August 22, 2006 – Bruce Gary was born on April 7, 1951 in Burbank, California. Bruce had a tormented and horrid childhood as he grew up in the early ’60s in the west San Fernando Valley, not far from Malibu. “The popular music of my peers at that time was a wonderful combination of guitar, keyboards, bass and drums called surf music,” he said in a 2002 interview.
“It made me forget a lot of what was going on at home”. “Somehow it perfectly reflected the carefree times of my youth. I started playing drums when I was six years old. The first proper band I played in was called The Watchmen. I was eleven. We cut our teeth playing music by such artists as The Ventures, The Beach Boys, Dick Dale & The Del-Tones, The Surfaris, The Astronauts, The Wailers, and many more bands of that nature. We enjoyed a healthy dose of playing local parties and youth centers in the Valley.”
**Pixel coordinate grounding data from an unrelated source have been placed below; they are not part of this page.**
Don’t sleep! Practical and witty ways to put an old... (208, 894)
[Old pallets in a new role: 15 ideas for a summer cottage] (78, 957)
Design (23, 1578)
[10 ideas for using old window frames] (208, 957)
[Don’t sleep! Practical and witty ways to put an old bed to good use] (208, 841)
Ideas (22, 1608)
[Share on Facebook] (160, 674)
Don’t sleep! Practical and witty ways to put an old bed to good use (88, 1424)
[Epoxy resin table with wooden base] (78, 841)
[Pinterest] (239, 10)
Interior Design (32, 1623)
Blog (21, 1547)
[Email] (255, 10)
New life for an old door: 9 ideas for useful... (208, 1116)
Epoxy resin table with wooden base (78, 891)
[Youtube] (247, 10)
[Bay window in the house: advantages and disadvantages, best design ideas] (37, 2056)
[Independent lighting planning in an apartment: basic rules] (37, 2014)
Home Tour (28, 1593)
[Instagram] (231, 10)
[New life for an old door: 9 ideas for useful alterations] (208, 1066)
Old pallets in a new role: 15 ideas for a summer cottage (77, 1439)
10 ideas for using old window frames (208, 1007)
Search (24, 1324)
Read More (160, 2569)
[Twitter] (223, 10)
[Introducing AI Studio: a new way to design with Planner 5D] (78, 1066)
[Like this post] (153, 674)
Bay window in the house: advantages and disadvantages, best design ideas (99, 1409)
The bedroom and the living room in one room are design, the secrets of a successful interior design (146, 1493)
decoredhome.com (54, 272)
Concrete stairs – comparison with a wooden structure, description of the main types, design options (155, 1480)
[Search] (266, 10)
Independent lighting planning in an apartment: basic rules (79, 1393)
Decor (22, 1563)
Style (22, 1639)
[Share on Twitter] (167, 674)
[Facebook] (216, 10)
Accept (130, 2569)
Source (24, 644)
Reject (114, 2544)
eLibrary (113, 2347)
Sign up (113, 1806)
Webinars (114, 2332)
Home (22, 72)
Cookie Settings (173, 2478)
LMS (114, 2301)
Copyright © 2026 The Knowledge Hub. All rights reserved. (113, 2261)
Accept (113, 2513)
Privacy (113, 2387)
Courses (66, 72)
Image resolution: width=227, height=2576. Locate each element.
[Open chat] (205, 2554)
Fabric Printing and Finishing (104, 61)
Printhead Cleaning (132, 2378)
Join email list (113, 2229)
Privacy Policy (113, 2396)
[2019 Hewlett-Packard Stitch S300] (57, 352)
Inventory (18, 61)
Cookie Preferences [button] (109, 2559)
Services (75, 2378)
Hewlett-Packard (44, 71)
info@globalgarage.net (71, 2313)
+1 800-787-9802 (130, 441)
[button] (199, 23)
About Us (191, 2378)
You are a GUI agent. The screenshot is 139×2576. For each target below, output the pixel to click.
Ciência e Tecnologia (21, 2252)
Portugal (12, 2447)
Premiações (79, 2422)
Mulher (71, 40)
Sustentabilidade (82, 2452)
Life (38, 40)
Bruce Gary attended Taft High School in the San Fernando Valley, and after tenth grade went to the Monterey International Pop Festival in June 1967. At age sixteen he left home and moved into Topanga Canyon, where he became friends with guitarist Randy California. “There was a very fertile music community there which allowed me to further my ambitions of being a successful working musician. It was there that I was fortunate to hook up with blues guitar great Albert Collins. This began a four-year trek of touring throughout the United States. It marked the beginning of my career as a professional drummer.”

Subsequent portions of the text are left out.